Here they're entering Fatuous Love, with the components of Passion and Commitment. This means they're committed, but they're not exactly clear on who they're committed to.
As Ellen got offered a promotion, they compromise, Mickey started to work as a car salesman, they bought a small house and settled in. Ellen was the happiest she had ever been, but now Mickey was miserable.
Ellen brought her father over, and he keeps mumbling the same phrase over and over "You want it, you got it, Toyota", and it's driving Mickey mad!
I think that this finally pushed him over the line, and all the accumulated unhappiness led to him to decide to go back to refereeing for the NBA, the job he is passionate about. He informs Ellen, and she is not happy, but he leaves anyway.
Here, they have been operating based on Empty Love, where the passion died out, they're still getting to get to know more about the things that really matter about each other, and there is a lack of intimacy, the warm feeling in a relationship, and all that is left in the relationship is their commitment to each other.
Mickey and Ellen in a Therapy Session
So, as they were still operating with Empty Love, they were both unhappy and decided to see a therapist. They shout, they argue, they changed therapists, but were still unhappy. Mickey mentions that "I wish it could be like that week in Paris" to his friends, and that he misses the time where things were simpler.
Ellen decided that she wanted to make the relationship work, she moved her father back to where her brothers are, and they decided that they were going to have children. Then the doctor lets them know that she can't have children.
They fail to have children at the end of the day, then Ellen got a job promotion and they have to move again, to Dallas or France. Mickey doesn't want to.
They started comparing about what they give and get from the relationship, both of them are still unhappy. This time she's leaving and moving back to France.
The relationship hit an all time low, and all three components of love were shaky and dying off, even the commitment to the relationship is fading. This stage is similar to Nonlove, where people become acquaintances and not even friends. She flies back to France, and Mickey continues on with his refereeing. They don't talk anymore and they were just apart from each other.

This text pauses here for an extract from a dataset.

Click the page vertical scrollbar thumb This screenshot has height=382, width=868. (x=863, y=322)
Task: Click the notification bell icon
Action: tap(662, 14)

But at the end of the day, they remembered how it was like at the beginning of their relationship, and they still have a slight commitment with each other. It seems as if they had Forgotten Paris and why they got together in the first place. They got back with each other and decided to be together again.
Which leads us to an interesting question:
Does love sustain marriage, or does marriage sustain love?
Many relationships have the same pattern, where the passion dies out slowly across time, and not long after, the only thing that keeps it going is the commitment. If one doesn't know one's partner well, then one will end up with a roommate where they just sort of live together.
The penultimate relationship would be one of Consummate Love, where all three components are present in the relationship, where couples are Passionate about each other and desire each other physically, they are Intimate and know each other from head to toe, and that they are Committed to each other and also the relationship they have.
I think that marriage in the form of commitment and intimacy, is one that sustains passion, and passion alone doesn't guarantee commitment or intimacy in the long run. That's why a relationship to me is equivalent to finding my best friend, the idea of Companionate Love, where Intimacy and Commitment come together and there is closeness and this is really about finding a person I want to spend the rest of my life together with.
That being said because Passion is a component that still withers as time passes, but I can take steps to ensure that I can still spark the passion in the relationship, I just have to be a little more creative with my best friend.